Flap Versus Flapless Implant Placement: Recommendations?

Dr. LK, a general dentist, asks:
I am a general dentist in a medium sized city on the East Coast of the United States. There is a lot of competition in my area. I have been placing my own implants for about 10 years. I am just learning how to use CBVT scans [Cone Beam Volumetric Tomographic scans] to plan the placement of implants. I use a surgical guide stent and I lay a Full Thickness or Partial Thickness Flap for all my cases, depending on the nature of the placement and surgery. Some of the specialists and general dentists here are doing flapless surgical placement. This seems to result in less trauma and more rapid healing. I would like to get some feedback from users. How reliable is this method? You are depending on your CBVT scan and accuracy of your surgical guide stent. I really worry about not being able to actually see and feel the bone. What do you recommend?

10 thoughts on “Flap Versus Flapless Implant Placement: Recommendations?

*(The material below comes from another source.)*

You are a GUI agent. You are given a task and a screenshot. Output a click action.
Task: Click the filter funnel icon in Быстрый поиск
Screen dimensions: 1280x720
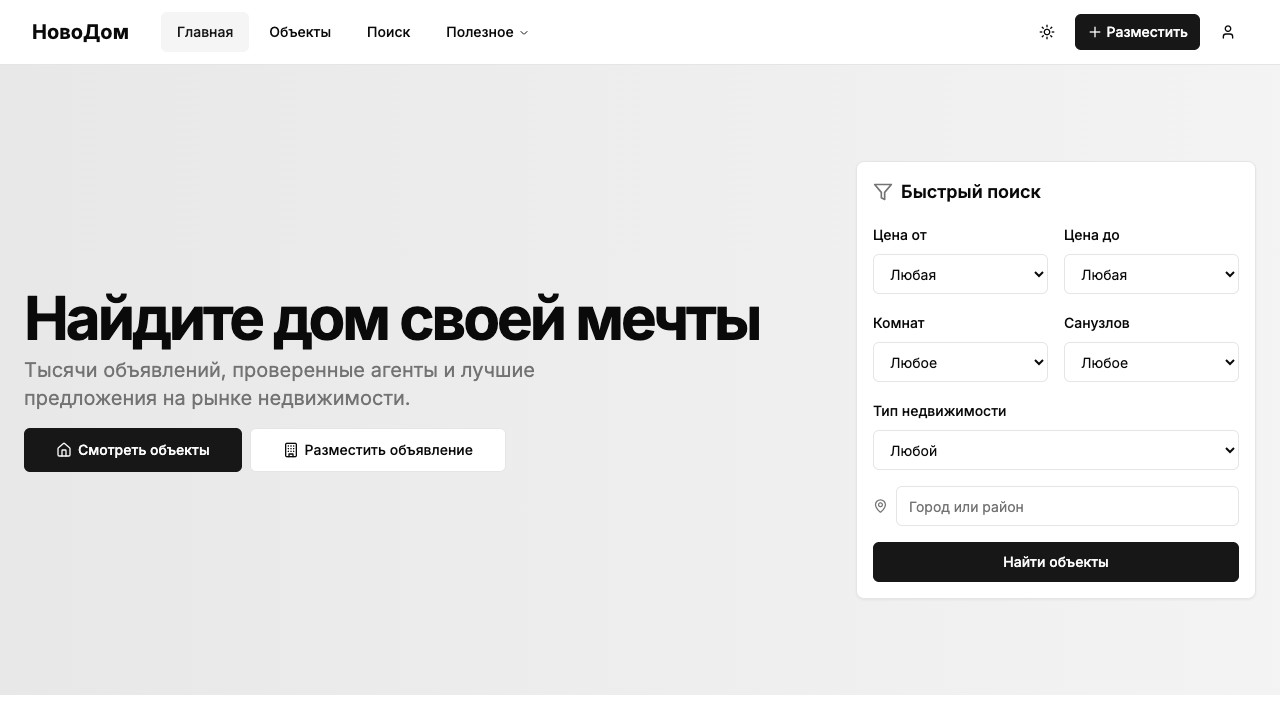(884, 191)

  1. Your concerns are correct.
    i use flapless surgery when I know everything about a site. Examples:
    1. I was the one who took out the tooth
    2. I know that buccal/lingual/palatal walls are intact
    3. A grafted extraction site vs a non-grafted one
    4. No grafting will be necessary (except for a summer’s sinus lift)
    5. There is adequate attached / keratinized tissue that will remain after a tissue punch
    I have been amazed at how quickly patients heal with flapless procedures. Preserving the blood supply, especially in anterior esthetic cases, is of huge short and long term benefit. However,
    you will never be surpised with open flap surgery, and you should never be criticised for raising flaps. Vision is everything, despite CBCT and surgical guides.
    I have seen flapless surgery disasters, and I have created flapless surgery disasters and had to fix them. Like all techniques, there is a learning curve.
    Start with an easy case and an easy patient. If you are uncomfortable, it usually means that you are not ready for the technique or you patient is not a good candidate.
    Stay carefull, sleep well.

  2. This has been a dilema since the day I started Placing Implants. I think it depends upon the case and the Implant syestem we use. Both Flap and Flapless has its own advantages and disadvantages. Healing time is less in case of Flapless. The principle blood supply to the bone is from the periostium and soft tissue. Anytime you reflect periostium and insert an implant at the cellular level you struggle or you starve the individual cells of bone. You also block the venous return, which decreases the acidity and increases the toxicity. Implants done transmucosal flapless bone level is better preserved and healing is faster. you also have matured vascularised cortical bone surrounding the Implant. I mostly use flapless in one piece Immediate loading implants like KOS. Patients are very happy, less trauma.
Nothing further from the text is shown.